In article <2568@utcsri.UUCP> greg@utcsri.UUCP (Gregory Smith) writes:
>In article <17162@rochester.ARPA> crowl@rochester.UUCP (Lawrence Crowl) writes:
>>CHALLENGE:  Come up with a scheme for representing numbers, and a sorting
>>scheme in which numbers sort naturally.  Your scheme must deal with variable
>>length character strings and variable size numbers.  That is, you cannot
>>requires strings to be padded with nulls, or numbers to be padded with zeros.
>How about prepending the digit count to big-endian digit strings?
>so 32 and 126 become 232 and 3126, and a lexical comparison gives
>3126 > 232. Of course, leading zeroes in the significand cannot be used. ...
The problem with this scheme is that it assumes a constant size "length" field.
This is the best that I have yet seen though.
 
>>Note that many part numbering schemes have intermixed letters and digits.
>But what significance do letters have? do you want them to be ignored,
>or to be assigned a dictionary order with the numbers?
This is part of the problem!

>P.S. this rather obscure scenario hardly seems reason to state that
>little- and big-endians are both wrong.

Sort the following list of "words": 302, 3B2, -42, 132, 26, AD, ab, 74LS00

--The damn poster program wants more lines.
--It says "more included lines than new next".
--I've said all I want to say.
--You want more lines?
--Take this!
--Feed it to your line eater!
--Burp!
-- 

Lawrence Crowl             716-275-5766        University of Rochester
                                               Computer Science Department
...!{allegra,decvax,seismo}!rochester!crowl    Rochester, New York,  14627

friesen@psivax.UUCP (04/21/86)

In article <2590@utcsri.UUCP> greg@utcsri.UUCP (Gregory Smith) writes:
>
>I strongly disagree. If you have long *x, then (char)*x ( as opposed to
>*(char*)x ) is the low-order byte of the pointed-to long and is
>portable.

	What I was trying to say is that *both* should be portable and
equivalent. Actually it is when going the other way, from a pointer to
a small integer to a pointer to a large integer that you *have* to use
the *(long *)x form, otherwise you will not get the whole thing.
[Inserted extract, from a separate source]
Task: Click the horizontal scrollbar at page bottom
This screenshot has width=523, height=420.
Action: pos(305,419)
>Besides, your solution would get really weird on things like the PDP
>where lo bytes come first in words but lo words are second in longs (
>admittedly a silly setup ).

	What solution? I was only talking about the *semantics* of a
cast. I was saying that pointer conversions should result in pointers
to rational objects, not wierd things like the the high order fragment
of a larger entity. This is a statement about desired behavior *not*
implementation.
>
>Pointer conversions between 'pointer-to-x' and 'pointer-to-y' should be
>no-ops whenever possible, since things like (struct foo *)malloc(...)
>are done so often. If the above scheme were to be used, then promoting,
>say, the (char *) from malloc to a (long *) would require masking off
>the lower 2 ( or whatever ) bits of the address.
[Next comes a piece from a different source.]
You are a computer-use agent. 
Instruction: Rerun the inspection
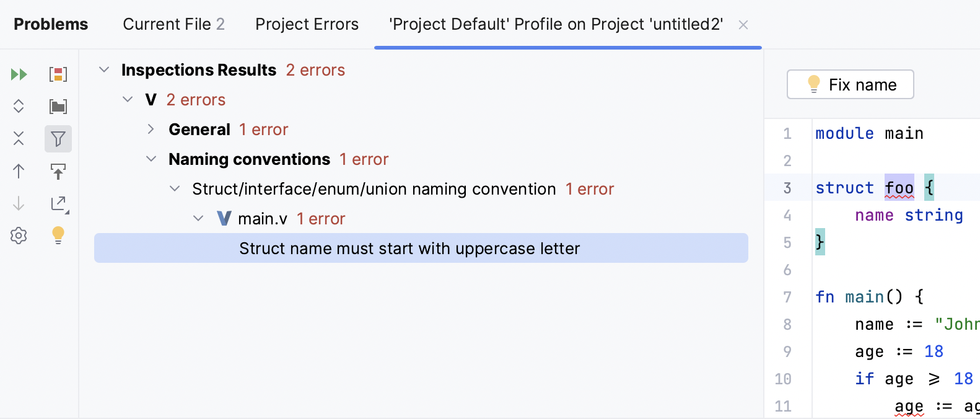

	I agree, pointer conversions *should* be no-ops. The article I
was responding to had stated that big-endian pointers and little-endian
pointer conversions could *both* be no-ops and I was asking HOW?. As
far as I can see, in order to get rational, intuitive *semantics* on a
big-endian machine ponter conversions *cannot* be no-ops. That is all
I was saying. So again, on a big-endian machine, how do you get the
desired *semantics* and still leave pointer conversions as no-ops?
>
>The following portably strips a long into bytes:
>
>int i;
>unsigned char bytes[ sizeof( long )];		/* lo-byte first */
>long input;
>	for(i=0;i<sizeof(long); ++i)
>		bytes[i] = input >> (i<<3)
>
	And I am saying that the following *should* be portable, and
that any implementation that it doesn't work on is brain-damaged.

	register int i;
	unsigned char bytes[ sizeof( long )];		/* lo-byte first */
	long input;
	register char *cvptr;

	for(cvptr = (char *)&input, i = 0; i < sizeof(long); i++)
		bytes[i] = cvptr[i];

-- 

				Sarima (Stanley Friesen)

UUCP: {ttidca|ihnp4|sdcrdcf|quad1|nrcvax|bellcore|logico}!psivax!friesen
ARPA: ttidca!psivax!friesen@rand-unix.arpa

franka@mmintl.UUCP (Frank Adams) (04/22/86)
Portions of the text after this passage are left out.